Paso 3: Sketch the distribution graph of the characteristic of “height”

sns.distplot(df['Height'])

Paso 4: Sketch the box plot of the characteristic of “height”

sns.boxplot(df['Height'])

plot height

Paso 5: Find the upper and lower limit

upper_limit = df['Height'].quantile(0.99)
lower_limit = df['Height'].quantile(0.01)

Paso 7: apply trim

new_df = df[(df['Height'] <= 74.78) & (df['Height'] >= 58.13)]

Paso 8: Compare the distribution and the box plot after clipping

sns.distplot(new_df['Height'])
sns.boxplot(new_df['Height'])

Detect and remove outliers by clipping the boxplot

👉 Winsorización:

Paso 9: Apply limitation (Winsorización)

df['Height'] = np.where(df['Height'] >= upper_limit,
        upper_limit,
        np.where(df['Height'] <= lower_limit,
        lower_limit,
        df['Height']))

Paso 10: Compare distribution and box plot after constraint

sns.distplot(df['Height'])
sns.boxplot(df['Height'])

boxplot post limit Detect and remove outliers

This completes our percentile-based technique!!

Final notes

Thank you for reading!

If you liked this and want to know more, visit my other articles on data science and machine learning by clicking on the Link

Feel free to contact me at Linkedin, Email.

Anything not mentioned or do you want to share your thoughts?
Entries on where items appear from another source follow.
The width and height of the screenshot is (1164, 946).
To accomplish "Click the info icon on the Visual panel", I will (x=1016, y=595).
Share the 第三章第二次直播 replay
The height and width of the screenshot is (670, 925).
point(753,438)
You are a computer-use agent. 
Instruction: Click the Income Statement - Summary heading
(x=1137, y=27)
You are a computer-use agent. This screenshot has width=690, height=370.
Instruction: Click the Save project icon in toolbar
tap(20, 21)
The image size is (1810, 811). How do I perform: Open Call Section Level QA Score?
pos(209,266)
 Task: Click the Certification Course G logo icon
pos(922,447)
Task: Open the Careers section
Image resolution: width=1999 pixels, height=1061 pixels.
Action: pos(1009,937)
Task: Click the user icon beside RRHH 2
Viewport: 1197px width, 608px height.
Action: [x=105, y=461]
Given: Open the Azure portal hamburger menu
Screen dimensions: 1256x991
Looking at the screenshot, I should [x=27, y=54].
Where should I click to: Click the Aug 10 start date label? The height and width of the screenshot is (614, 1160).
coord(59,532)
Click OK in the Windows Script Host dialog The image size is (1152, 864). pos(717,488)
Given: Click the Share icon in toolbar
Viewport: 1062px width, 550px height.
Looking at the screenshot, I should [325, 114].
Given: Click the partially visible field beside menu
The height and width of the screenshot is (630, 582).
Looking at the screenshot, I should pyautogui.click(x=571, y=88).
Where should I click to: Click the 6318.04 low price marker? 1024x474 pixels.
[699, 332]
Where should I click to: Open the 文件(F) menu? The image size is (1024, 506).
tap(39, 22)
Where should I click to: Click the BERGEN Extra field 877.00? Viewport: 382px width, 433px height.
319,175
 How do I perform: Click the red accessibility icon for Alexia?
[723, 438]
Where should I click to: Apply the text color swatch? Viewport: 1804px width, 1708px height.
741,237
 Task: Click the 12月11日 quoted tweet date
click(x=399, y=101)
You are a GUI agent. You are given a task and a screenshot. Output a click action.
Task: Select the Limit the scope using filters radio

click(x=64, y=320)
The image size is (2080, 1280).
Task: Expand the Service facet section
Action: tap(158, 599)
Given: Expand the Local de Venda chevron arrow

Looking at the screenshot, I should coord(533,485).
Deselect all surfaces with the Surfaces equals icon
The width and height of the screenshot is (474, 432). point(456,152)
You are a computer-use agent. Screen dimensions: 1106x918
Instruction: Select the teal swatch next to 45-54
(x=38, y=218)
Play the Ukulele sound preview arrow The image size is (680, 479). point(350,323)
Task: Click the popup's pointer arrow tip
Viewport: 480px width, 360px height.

Feel free to comment below and I'll get back to you.

About the Author

Chirag Goyal

Nowadays, I am pursuing my Bachelor of Technology (B.Tech) in Computer Science and Engineering from Indian Institute of Technology Jodhpur (IITJ). I am very excited about machine learning, deep learning and artificial intelligence.

The media shown in this article is not the property of DataPeaker and is used at the author's discretion.

Subscribe to our Newsletter

We will not send you SPAM mail. We hate it as much as you.